Em dezembro de 2011, o ex-terrorista  foi julgado novamente e condenado a mais uma pena de prisão perpétua por quatro atentados cometidos na França em 1982 e 1983. Os ataques deixaram 11 mortos e 150 feridos. O recurso aberto por Carlos contesta esse novo julgamento. Ele afirma não ter tido nenhuma participação na execução ou no planejamento dos atentados, mas, em seus depoimentos, ele reiterou ter sido um "revolucionário profissional" que, defendendo diversas causas, teria matado entre 1.500 e 2.000 pessoas.

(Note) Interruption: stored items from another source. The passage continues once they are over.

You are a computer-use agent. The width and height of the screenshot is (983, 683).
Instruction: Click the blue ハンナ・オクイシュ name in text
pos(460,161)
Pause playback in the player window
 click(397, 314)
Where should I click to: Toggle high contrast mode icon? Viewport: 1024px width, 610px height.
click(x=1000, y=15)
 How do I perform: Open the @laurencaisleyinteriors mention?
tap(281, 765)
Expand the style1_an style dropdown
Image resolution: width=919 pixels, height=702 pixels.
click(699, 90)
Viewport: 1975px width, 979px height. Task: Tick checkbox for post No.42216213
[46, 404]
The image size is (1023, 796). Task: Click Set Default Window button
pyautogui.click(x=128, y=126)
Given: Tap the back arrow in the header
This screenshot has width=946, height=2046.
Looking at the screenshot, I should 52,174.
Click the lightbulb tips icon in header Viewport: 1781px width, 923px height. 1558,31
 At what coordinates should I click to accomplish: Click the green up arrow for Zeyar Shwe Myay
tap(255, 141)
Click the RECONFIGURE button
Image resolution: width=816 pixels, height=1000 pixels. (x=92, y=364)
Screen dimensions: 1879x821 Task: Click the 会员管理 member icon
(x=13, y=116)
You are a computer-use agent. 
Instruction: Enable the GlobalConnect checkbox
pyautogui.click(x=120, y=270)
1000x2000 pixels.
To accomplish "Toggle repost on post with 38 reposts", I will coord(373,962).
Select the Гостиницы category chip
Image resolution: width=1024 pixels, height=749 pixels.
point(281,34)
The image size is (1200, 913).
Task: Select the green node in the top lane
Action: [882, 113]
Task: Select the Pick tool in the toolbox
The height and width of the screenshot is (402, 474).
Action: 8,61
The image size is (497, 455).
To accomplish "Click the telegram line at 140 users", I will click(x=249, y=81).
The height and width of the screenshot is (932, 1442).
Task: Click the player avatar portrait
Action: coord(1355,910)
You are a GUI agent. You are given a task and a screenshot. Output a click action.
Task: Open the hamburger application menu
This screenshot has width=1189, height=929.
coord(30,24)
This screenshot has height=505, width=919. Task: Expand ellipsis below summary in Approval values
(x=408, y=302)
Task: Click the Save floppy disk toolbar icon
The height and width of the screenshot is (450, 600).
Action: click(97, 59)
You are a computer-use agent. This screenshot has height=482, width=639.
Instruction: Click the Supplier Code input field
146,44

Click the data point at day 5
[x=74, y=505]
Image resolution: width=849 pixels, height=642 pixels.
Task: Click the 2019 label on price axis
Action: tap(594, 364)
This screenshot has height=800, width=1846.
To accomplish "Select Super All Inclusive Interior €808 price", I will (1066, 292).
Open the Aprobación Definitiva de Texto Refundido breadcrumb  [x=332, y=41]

Na semana passada, ele fez declarações à imprensa e reclamou da falta de apoio das autoridades venezuelanas. "Carlos diz que foi traído, que Chávez foi traído, que a vontade deste último foi traída, que a revolução foi traída", explicou à agência AFP Francis Vuillemin, um dos advogados de defesa.

O julgamento do recurso também inclui a alemã Christa Frohlich, de 70 anos, que também era suspeita de ter participado dos atentados. Ela será julgada à revelia, pois já informou que não deixará a Alemanha para comparecer ao tribunal francês.

 Em 1994, Carlos, o Chacal, foi preso no Sudão e permanece, deste então, numa prisão nos arredores de Paris.